5) The big idea often comes out of something that at first seems a necessary evil, especially from situations in which the veil of corporate propriety must be lifted and uncomfortable truths exposed.

6) Though he had asked for a training solution, he immediate evaluated the proposal as a branding statement, a leadership and public relations event.

7) He literally says, “That’s a BIG Idea.” In the same breath, he acknowledges the outsized risk. This is not a coincidence. The very thing that makes this feels like a great risk – an unprecedented degree of openness about a core failing/commitment – is what makes this a big idea.

8) What can your brand be radically truthful about? What would you honestly and openly confront in spite of all costs?
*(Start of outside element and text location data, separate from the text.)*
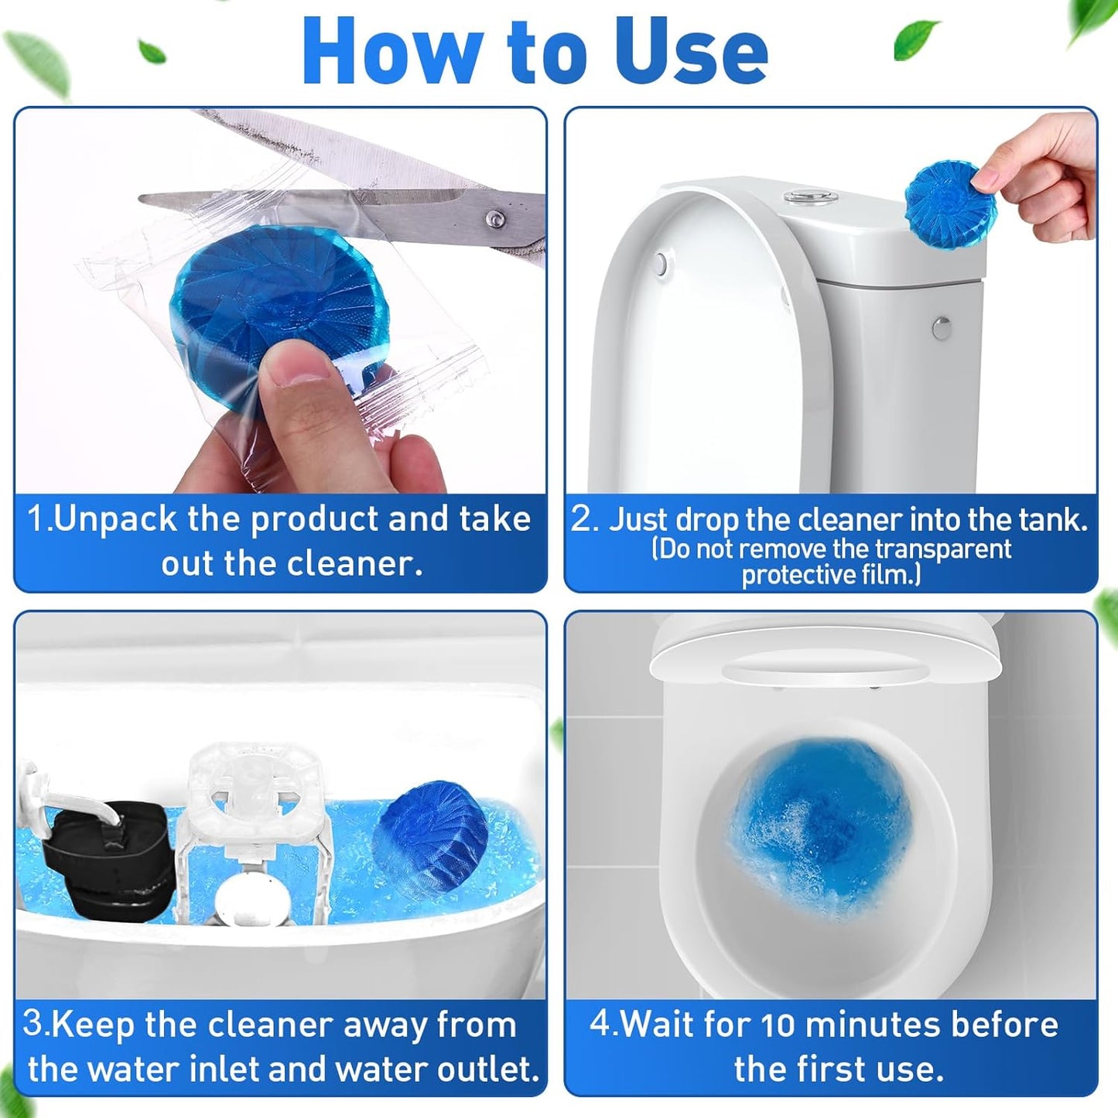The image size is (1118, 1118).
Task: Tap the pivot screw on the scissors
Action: click(495, 220)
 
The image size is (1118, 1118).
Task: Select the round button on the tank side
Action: click(942, 328)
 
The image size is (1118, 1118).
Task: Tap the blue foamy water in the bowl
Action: click(819, 828)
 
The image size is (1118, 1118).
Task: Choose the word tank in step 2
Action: click(1053, 519)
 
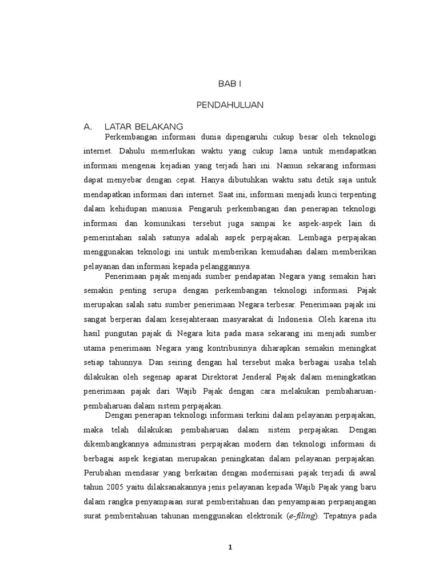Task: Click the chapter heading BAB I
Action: click(230, 84)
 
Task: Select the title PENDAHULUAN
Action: click(229, 105)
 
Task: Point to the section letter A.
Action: click(87, 126)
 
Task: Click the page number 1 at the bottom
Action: click(230, 547)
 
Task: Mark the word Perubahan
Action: click(103, 473)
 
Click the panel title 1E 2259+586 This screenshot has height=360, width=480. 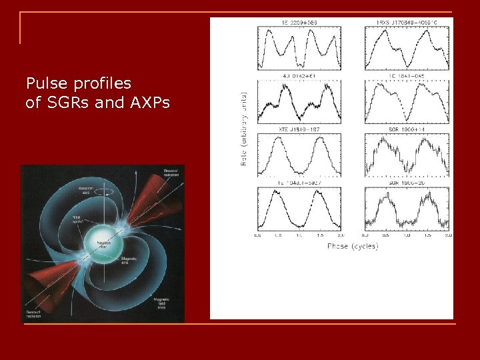coord(299,22)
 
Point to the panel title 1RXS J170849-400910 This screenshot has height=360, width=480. coord(407,22)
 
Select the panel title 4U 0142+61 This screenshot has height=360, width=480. coord(299,75)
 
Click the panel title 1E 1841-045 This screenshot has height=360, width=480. coord(407,75)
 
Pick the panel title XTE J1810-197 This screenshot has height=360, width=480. coord(299,129)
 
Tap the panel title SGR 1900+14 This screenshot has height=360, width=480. coord(407,129)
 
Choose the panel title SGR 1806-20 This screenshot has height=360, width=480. coord(407,182)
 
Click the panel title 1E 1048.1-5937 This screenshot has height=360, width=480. coord(299,182)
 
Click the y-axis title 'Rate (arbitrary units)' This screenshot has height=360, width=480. coord(244,130)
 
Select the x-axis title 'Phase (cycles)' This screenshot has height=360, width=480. coord(353,246)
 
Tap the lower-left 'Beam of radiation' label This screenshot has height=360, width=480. coord(33,313)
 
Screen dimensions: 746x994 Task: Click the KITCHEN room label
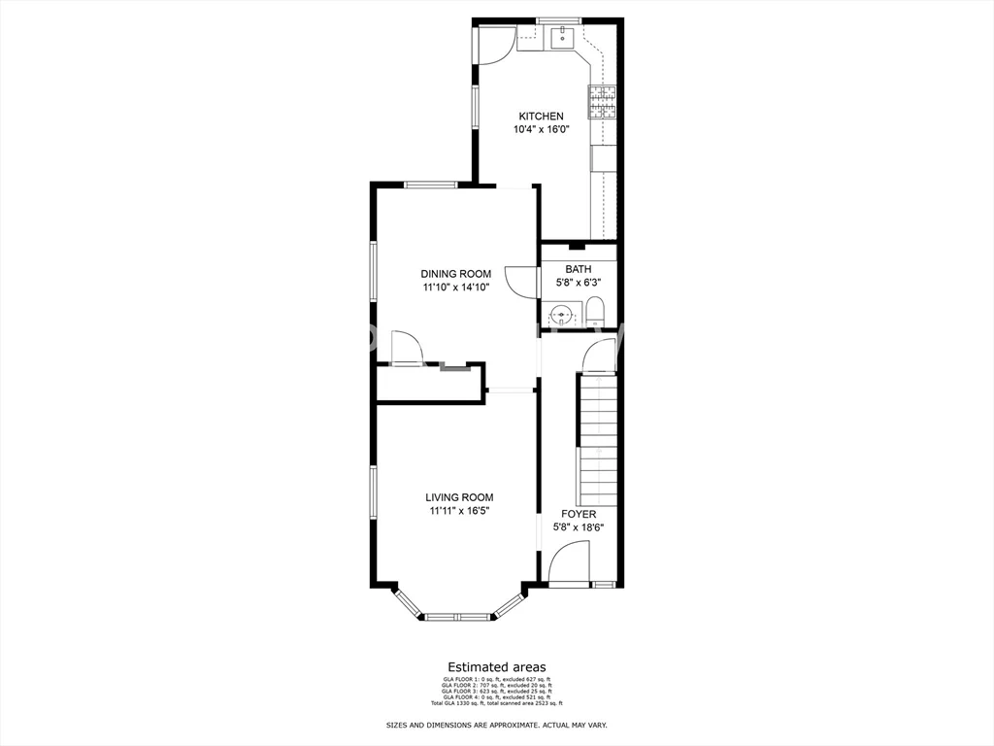tap(541, 117)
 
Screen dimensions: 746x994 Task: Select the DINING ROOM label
tap(455, 274)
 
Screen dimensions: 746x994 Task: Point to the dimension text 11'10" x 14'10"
tap(455, 288)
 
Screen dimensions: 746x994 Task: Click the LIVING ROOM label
tap(459, 497)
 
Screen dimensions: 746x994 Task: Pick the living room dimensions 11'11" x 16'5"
tap(459, 511)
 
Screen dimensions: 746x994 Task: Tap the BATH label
tap(579, 269)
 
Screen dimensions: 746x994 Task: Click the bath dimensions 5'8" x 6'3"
tap(579, 283)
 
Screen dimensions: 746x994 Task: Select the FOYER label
tap(579, 514)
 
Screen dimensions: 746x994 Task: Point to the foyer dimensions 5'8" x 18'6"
tap(579, 527)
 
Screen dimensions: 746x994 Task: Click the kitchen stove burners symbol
tap(602, 102)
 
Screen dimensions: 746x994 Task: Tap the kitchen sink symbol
tap(562, 39)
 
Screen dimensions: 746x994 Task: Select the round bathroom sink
tap(561, 315)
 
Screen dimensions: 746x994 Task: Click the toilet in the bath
tap(595, 313)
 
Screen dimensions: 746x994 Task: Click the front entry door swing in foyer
tap(569, 563)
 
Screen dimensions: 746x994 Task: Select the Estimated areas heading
tap(496, 667)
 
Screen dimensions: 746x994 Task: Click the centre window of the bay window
tap(458, 616)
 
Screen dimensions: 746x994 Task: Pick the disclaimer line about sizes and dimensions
tap(496, 726)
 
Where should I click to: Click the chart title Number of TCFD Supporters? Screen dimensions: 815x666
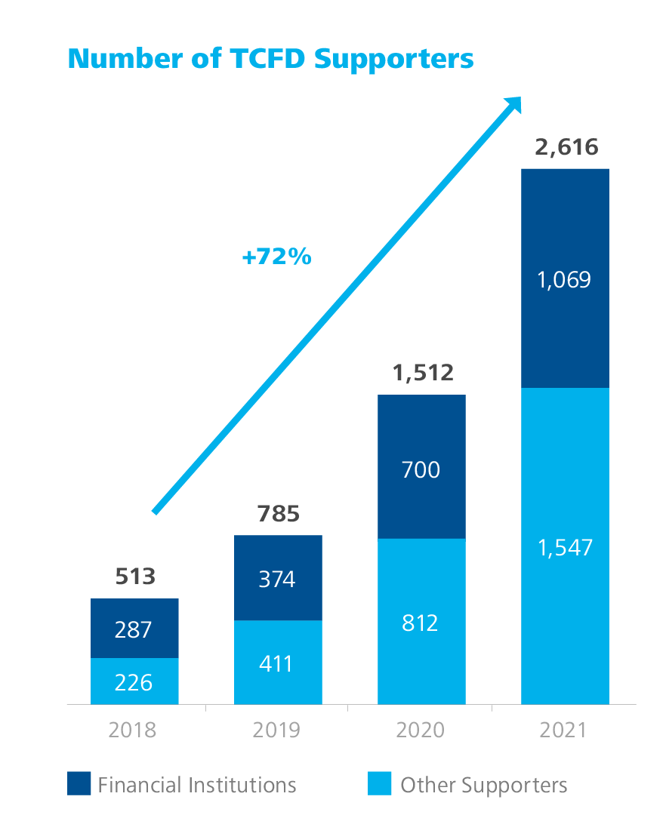point(270,58)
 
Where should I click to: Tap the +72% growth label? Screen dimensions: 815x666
point(276,257)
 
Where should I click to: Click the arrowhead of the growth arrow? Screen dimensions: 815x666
point(513,106)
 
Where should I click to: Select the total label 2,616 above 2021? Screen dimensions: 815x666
point(566,146)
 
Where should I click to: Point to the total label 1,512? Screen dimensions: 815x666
point(421,373)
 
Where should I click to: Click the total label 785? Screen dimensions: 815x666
point(278,515)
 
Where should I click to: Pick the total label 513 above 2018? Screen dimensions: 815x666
point(135,577)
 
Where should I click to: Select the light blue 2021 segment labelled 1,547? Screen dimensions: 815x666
point(565,546)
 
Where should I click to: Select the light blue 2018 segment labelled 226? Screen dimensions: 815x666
point(134,681)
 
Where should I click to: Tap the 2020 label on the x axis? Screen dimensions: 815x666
point(421,730)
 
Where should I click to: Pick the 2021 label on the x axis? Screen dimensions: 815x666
point(564,730)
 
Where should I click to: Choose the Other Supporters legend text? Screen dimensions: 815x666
point(483,785)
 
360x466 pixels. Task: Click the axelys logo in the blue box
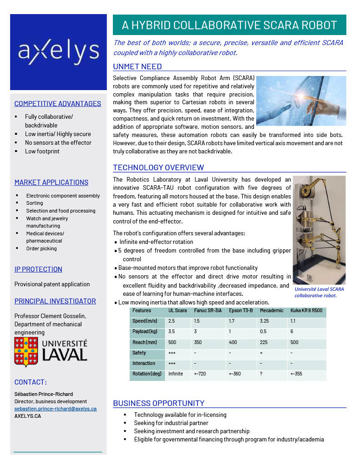pyautogui.click(x=58, y=52)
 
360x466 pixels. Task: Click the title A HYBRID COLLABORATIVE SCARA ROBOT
pyautogui.click(x=229, y=25)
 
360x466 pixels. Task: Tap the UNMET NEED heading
pyautogui.click(x=137, y=67)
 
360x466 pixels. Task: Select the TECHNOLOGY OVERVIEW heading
pyautogui.click(x=158, y=167)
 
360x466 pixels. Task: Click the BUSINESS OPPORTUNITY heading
pyautogui.click(x=158, y=403)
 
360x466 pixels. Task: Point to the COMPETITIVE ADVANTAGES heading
pyautogui.click(x=58, y=104)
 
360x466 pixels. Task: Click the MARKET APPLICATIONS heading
pyautogui.click(x=51, y=182)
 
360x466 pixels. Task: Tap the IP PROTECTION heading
pyautogui.click(x=38, y=269)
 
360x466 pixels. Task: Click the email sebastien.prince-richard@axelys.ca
pyautogui.click(x=56, y=409)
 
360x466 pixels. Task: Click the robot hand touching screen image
pyautogui.click(x=301, y=101)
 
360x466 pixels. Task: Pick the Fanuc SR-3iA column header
pyautogui.click(x=208, y=311)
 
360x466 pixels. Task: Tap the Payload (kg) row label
pyautogui.click(x=145, y=332)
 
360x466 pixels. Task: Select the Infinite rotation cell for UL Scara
pyautogui.click(x=176, y=374)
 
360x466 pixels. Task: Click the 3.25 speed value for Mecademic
pyautogui.click(x=264, y=321)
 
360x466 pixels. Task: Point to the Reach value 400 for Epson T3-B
pyautogui.click(x=233, y=342)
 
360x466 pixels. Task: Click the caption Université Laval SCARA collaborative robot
pyautogui.click(x=319, y=292)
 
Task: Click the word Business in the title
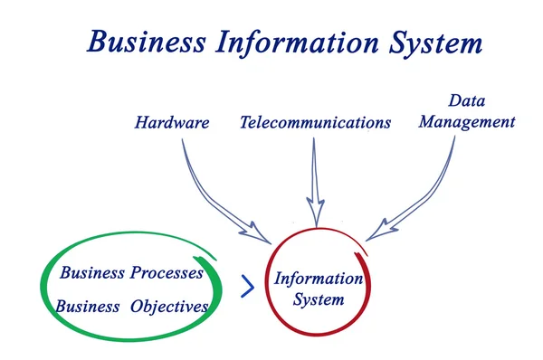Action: tap(144, 42)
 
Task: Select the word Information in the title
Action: tap(293, 42)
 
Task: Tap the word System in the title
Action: tap(433, 42)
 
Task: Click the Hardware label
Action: tap(172, 122)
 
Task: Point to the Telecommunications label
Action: tap(316, 122)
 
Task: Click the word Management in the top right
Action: tap(468, 120)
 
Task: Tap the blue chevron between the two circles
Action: tap(247, 287)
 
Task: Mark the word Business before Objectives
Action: tap(87, 307)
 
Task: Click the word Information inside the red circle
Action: tap(319, 279)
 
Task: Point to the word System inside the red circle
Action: tap(319, 299)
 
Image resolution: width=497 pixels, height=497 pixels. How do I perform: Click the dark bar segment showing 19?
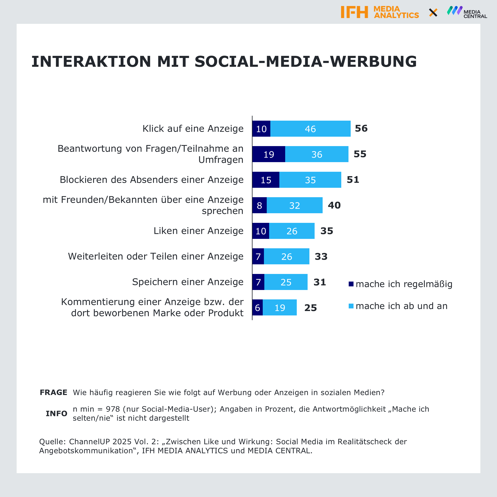269,154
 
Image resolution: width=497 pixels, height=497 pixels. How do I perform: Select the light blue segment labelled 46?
310,129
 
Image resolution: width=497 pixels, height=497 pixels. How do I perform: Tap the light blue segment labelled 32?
295,205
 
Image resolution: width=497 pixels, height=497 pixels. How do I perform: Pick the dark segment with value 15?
266,180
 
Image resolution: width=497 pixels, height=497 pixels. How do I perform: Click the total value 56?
361,128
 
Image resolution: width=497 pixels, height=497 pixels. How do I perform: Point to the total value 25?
310,308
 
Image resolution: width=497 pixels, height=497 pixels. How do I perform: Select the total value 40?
334,205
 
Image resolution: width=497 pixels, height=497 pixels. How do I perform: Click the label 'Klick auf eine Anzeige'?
193,129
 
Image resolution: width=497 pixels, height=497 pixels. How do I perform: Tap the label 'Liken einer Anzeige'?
198,231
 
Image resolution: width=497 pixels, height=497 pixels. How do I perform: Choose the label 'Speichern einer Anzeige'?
188,282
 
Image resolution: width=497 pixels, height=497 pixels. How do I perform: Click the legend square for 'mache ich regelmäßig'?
351,284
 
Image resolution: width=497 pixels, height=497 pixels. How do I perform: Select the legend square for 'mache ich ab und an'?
351,306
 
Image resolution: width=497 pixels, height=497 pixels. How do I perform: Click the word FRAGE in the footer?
54,392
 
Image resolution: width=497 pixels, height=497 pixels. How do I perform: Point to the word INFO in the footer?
56,413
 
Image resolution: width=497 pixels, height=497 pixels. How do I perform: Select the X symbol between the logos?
433,12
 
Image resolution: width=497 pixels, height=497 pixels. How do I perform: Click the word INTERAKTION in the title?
91,62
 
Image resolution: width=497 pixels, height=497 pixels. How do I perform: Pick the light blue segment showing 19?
280,308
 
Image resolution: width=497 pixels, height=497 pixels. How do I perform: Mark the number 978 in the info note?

9) Only a leader can green light a big idea. This is the reason they are so rare and so effective. Often, this happens in lonely moments when a leader is overcome by a cocktail of love and commitment to the brand. And it’s a beautiful thing. I’ll give Howard Schultz the last word here – he’s earned it!

There are moments in our lives when we summon the courage to make choices that go against reason, against common sense and the wise counsel of people we trust. But we lean forward nonetheless because, despite all risks and rational argument, we believe that the path we are choosing is the right and best thing to do. We refuse to be bystanders, even if we do not know exactly where our actions will lead.
Ultimately, closing our stores was most powerful in it’s symbolism. It was a galvanizing even to Starbucks’ partners – the term we use for our employees – a stake in the ground that helped reestablish some of the emotional attachment and trust we had squandered during our years of focusing on hyper-growth. A bold move that I stand by today, it sent a message that decisiveness was back at Starbucks.

One thing I’ve noticed is that leaders of growing organizations tend to green light more BIG ideas. And they tend to do so for the very reason that the ideas are BIG. In fact, a big idea orientation appears to be an essential of those leaders who would outgrow the competition.